Post # 29 Diagnostic Prescriptive Teaching

In recent days I have been speaking with numerous individuals who have taken this course and are using the methodology and strategies in practice.  I have sought to elicit from them what their perception of this approach is at its heart.  We have listed core features, strategies and central tenets.

Yes, CRA is central to our approach and it is a good place to begin.  Once one accepts that multisensory is superior to unisensory in reaching the most students in a single lesson, accepting the CRA instructional sequence is a given. At first glimpse the National Math Panel could only endorse the approach in a modest-indirect way, but one must read on to understand why.  Scientists claimed they could not "tease out" from its total, the impact of any one of its components.  This means that it proved difficult to uniquely identify the impact of using manipulatives alone.  We do not use manipulatives without words (auditory input) or a visual component.  That is telling.

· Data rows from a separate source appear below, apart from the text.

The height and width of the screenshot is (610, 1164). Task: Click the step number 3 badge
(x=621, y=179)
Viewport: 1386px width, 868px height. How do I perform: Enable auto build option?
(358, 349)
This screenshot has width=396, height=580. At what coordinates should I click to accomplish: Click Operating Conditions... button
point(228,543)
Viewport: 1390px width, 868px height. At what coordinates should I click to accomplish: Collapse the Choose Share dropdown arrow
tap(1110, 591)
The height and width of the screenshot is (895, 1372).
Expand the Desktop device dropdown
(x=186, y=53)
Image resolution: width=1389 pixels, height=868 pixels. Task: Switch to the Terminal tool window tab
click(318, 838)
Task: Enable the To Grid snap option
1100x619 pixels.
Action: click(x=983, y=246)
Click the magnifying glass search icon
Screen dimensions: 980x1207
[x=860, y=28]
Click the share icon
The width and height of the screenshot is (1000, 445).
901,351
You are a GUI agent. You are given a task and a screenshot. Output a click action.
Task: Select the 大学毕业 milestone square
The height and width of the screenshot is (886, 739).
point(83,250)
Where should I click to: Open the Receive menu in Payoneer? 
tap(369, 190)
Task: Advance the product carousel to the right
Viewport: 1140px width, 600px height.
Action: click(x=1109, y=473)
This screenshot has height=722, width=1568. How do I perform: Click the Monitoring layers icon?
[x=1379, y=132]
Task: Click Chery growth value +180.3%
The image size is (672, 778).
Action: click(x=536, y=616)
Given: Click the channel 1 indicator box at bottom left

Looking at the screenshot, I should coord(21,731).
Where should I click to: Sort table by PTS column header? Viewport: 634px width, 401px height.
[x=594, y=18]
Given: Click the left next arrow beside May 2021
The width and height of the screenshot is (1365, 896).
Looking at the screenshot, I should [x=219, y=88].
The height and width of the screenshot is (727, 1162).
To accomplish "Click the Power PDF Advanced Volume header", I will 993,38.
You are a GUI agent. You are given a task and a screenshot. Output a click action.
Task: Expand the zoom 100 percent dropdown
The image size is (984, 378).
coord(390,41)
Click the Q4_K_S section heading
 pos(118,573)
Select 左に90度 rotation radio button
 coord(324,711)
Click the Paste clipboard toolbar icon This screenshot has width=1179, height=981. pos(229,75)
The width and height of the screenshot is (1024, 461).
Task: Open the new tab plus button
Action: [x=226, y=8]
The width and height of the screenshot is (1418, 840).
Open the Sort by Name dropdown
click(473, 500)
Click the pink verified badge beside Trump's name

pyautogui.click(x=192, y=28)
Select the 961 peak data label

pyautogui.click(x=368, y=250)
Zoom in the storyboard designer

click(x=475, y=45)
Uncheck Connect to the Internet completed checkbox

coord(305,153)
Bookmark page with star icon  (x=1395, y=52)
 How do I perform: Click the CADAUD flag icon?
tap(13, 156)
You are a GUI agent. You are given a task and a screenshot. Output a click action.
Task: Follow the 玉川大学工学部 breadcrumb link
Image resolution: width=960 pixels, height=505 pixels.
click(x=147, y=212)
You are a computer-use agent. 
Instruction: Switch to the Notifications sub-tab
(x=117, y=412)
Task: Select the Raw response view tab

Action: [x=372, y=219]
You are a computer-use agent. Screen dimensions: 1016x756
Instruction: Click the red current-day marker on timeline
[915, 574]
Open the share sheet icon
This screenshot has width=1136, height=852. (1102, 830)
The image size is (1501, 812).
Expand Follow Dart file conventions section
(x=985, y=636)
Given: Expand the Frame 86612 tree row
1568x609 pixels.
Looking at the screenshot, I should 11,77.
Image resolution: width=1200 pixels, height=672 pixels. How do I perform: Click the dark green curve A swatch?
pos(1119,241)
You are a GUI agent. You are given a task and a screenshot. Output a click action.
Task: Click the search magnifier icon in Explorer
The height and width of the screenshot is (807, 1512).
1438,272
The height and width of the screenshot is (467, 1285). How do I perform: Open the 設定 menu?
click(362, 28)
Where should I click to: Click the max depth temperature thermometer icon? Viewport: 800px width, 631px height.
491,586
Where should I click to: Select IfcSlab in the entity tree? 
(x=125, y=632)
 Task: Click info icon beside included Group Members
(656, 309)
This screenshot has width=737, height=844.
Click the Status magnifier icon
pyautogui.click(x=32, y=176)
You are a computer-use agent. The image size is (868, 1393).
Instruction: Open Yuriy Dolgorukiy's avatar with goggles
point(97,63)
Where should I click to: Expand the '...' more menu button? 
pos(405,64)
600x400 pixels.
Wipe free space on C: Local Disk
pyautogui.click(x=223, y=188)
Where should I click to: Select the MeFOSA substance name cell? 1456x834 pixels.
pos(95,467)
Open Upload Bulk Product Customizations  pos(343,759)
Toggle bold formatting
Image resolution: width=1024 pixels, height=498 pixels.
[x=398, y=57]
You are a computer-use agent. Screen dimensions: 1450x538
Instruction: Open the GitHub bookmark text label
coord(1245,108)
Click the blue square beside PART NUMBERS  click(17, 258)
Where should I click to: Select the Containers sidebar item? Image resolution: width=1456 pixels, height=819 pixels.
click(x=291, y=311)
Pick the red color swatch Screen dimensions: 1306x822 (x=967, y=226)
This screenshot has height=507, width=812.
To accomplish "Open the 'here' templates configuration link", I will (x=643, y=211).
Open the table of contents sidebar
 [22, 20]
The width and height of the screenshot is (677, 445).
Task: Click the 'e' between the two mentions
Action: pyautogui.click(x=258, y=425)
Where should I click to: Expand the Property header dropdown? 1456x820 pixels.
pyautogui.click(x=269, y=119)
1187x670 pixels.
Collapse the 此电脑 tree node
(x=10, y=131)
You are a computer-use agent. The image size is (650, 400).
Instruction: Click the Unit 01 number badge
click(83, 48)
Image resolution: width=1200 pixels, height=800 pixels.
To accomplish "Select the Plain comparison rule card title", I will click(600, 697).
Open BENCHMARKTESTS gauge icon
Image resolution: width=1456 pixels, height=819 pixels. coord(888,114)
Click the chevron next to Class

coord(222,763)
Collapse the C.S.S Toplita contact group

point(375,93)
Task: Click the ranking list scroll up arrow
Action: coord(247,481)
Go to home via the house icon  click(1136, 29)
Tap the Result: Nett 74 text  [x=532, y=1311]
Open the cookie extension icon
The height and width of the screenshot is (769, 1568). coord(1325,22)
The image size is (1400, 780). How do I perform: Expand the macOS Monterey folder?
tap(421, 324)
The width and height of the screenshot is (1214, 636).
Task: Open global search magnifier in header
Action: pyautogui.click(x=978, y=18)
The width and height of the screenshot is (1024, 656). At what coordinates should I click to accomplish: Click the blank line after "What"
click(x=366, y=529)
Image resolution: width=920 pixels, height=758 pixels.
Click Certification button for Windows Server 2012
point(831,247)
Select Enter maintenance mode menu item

Following this trail, one might read into the comments regarding the results from the Rational Number Project.  In it the researchers clearly state that they believe their repeated results in higher test scores was due to the use of manipulatives.   Remember that a key component of the scientific method is "replication of results."

Now to the topic of today,  Diagnostic-Prescriptive teaching.  In listing the components of this approach to teaching math, I was gratified to hear all the standard accommodations; use of manipulatives, transitioning to the representational and abstract, larger font, familiar number facts, ample white space, processing pauses.

What I did not hear often enough was the need to understand following the trail of concepts back to foundation skills.  What are the components of concepts necessary to help students master a task for algebra II or the unit circle in pre-calculus?  It is not so much the need to seek specific strategies for each task.  It is not: "what are the chants or coding strategies" for this particular concept?

Math is a hierarchy of interlinking concepts and skills.  I often make a connection between reading instruction and math, but I often distinguish between them.  One may learn the sounds of letters, the syllable division rules, the morphology of roots and affixes but then still need context to tease out a sophisticated meaning of a polysyllabic word in context in order to comprehend.  The meaning of the word is not always tied to just the sound of a letter or the position of a vowel.  In mathematics, the ties between numeracy and the spatial relationships of quantity create a basis for very complex patterns and applications. 

How then do we reach back?  How does a teacher in an advanced course look back to foundation skills and strategies for teaching them to move students forward and quickly into the topic of the day?  And, how far back does the teacher need to go?  Is it back to "what is two?"  The answer indeed is:  It depends.

Strategies for working with older students are often grounded in truly foundation skills such as place value, regrouping,  multiples and factors, fractions and the part to whole relationship.  These foundation skills, if taught in a purely procedural way, may not be retained by students beyond Friday's test.   Teachers who teach math the way they were taught because they themselves do not know how to illustrate the underlying concepts may only partially instill the skills they hope to teach.  Evidence of this is found in continuing difficulties with fraction concepts and operations beyond the elementary years.  

Today a student said to me, "I can do long division, but not short division."  And indeed, on his pre-assessment he was able to divide a four digit number by nine.  He could not do fourteen divided by three.  Diagnostic.  He did not really understand what division meant.  He was "pushing numbers around."  His pre-assessment score was one of the higher in the class.  He was able to perform complex computations with fractions, but he was stumped by fourteen divided by three.  It took only a few minutes to correct his confusion.  Then, he was ready to roll.   

Yesterday I worked with a fourth grade student who has multiple and varied perceptual difficulties including directionality issues.  He has poor memory for the "words" of arithmetic, meaning his recall of multiplication facts in isolation is extremely poor.  Though he is now quite comfortable with base ten blocks, adding and subtracting with regrouping, his impulsiveness in calling out answers reveals lingering confusions in quantity relationships.  When asked what 100 + 40 would be, he quickly replied, "500."  Only when offered the visual models, could he correct his mistake.  I also believe that for this child, timed drills are fueling his inaccuracies and compounding the problem.  In an effort to get to answers quickly, he makes far more mistakes.  He is not being taught to rationalize or think through his solutions, but to simply generate something as quickly as possible.  This is disastrous for the child with retrieval difficulties and anxiety. 

So, a link from language I will repeat, is to teach the student where she is and not where we want her to be.  And the digression from language that I would make, is that in mathematics we can often bring the student forward in a matter of minutes, in a single lesson or simply a few.  Clarifying a single misconception may move a student a great distance conceptually.  It is the "Oh" that is listen for, that "ah-ha" moment when years of mental fog are blown away as I put something in their hands.